But if you are looking for a new gripping adventure, you might like to read the new Michael Vey novel...Battle of the Ampere. What? You haven’t read the first two???
Michael is charged with electricity — strange events have always happened to him — that’s why he and his mom live off the beaten path in Idaho. Not only is he an awkward 14 year old, he also has Tourette’s Syndrome, which makes him an object of bullying, mostly due to his facial tics, a result of Tourette’s. He doesn’t fit in with most kids in school, and the girls avoid him whenever possible. His only friend is Ostin, the class brain, who also endures teasing and pranks. Together they endure the pain of high school, until one day the bullying goes too far, and Michael hits back. He zaps three bullies twice his size, and suddenly he has the respect of a lot of kids.
There are others. Other kids who are electric, too. Why? How? And suddenly when Michael’s mom is kidnapped, there are even more questions. Michael and his friends have to find the answers to rescue his mother from the bad guys. Very. Bad. Guys.
The Last Thing I Remember by Andrew Klavan is an engrossing, white-knuckle, stay-up-until-2:30-to-finish-it type of book. It is Book 1 of The Homelanders series; the library has Book 2 also, The Long Way Home.
Imagine just being a normal high-school student with the ordinary worries of homework, tests, if a certain girl likes you, practicing karate…Oh, that isn’t hard for you? Okay, now imagine waking up the next day strapped to a chair, dried blood and bruises all over you, and hearing a voice outside the door, say softly, “Kill him.” And this is just through Chapter Three…
But Charlie West isn’t going to let that happen without a fight. He’s the best student in his karate class (or was — suddenly there’s no karate class anymore) and now he has to use it to survive. And he has to use all his brain power to figure out what has happened, where he is, what happened to his parents, and who are the terrorists that are tracking him. And why.
If you don’t love this book, the librarian will give you your money back. What money? Never mind…
For younger kids, the mystery series The Keepers of the School by Andrew Clements is a page-turner for sure. The first book in a projected six-book series is We the Children. Ben and Jill are locked into a race to stop their historical school on the coast of Massachusetts from being demolished and the seaside property turned into an oceanside amusement park. There are clues and riddles a plenty, as well as people who seem to be good guys turning out to be pretty sneaky bad guys. Just who can they trust? These are cliffhangers; take out two of them at a time… The library now has the new fifth book in the series, We Hold these Truths.

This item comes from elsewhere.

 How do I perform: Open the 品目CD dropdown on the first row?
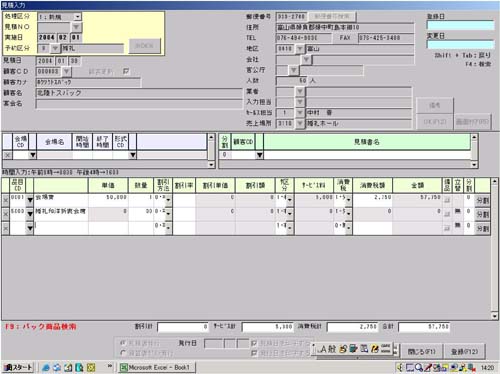30,200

I’ve been meaning to read N.D. Wilson’s newest series for a year now. For awhile, it was always out when I wanted to take it home; it is a lengthy 482 pages, and I didn’t want to hog it in case I didn’t get it read quickly.
Hah! No danger of that. The Dragon’s Tooth is a non-stop action, can’t- put-it-down sort of book. I was reading it while I cooked dinner; I went to bed early, just so I could read it in bed. And if you are prone to nightmares, well…

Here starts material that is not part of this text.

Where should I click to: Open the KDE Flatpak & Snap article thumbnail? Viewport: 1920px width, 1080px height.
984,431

It is creepy. People die. Sometimes the evil person is disguised as a friend; and sometimes the person least expected turns out to be a friend. There is a secret society; there is magic; there are battles between good and evil; there is a Hogwarts-like school for apprentices. And there are snakes…
Christian metaphors abound — especially as you read further up and further in the series. Reviewers are comparing Wilson’s writing to C.S. Lewis and Rick Riordan. Recommended for grades 6+.
This is Book One of The Ashtown Burials; N.D. Wilson’s other series was the 100 Cupboards.